+++ AVAILABLE RECORDS +++

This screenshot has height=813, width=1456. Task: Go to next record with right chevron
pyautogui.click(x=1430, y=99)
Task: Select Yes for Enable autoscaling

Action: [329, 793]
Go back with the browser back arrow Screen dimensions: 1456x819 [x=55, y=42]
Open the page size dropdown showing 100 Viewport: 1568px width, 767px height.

+++

EXERCISE INSTRUCTIONS — Output the material line for line, exactly as it stands. Start at the first line and stop after the line that contains "Go back with".

OUTPUT —
This screenshot has height=813, width=1456. Task: Go to next record with right chevron
pyautogui.click(x=1430, y=99)
Task: Select Yes for Enable autoscaling

Action: [329, 793]
Go back with the browser back arrow Screen dimensions: 1456x819 [x=55, y=42]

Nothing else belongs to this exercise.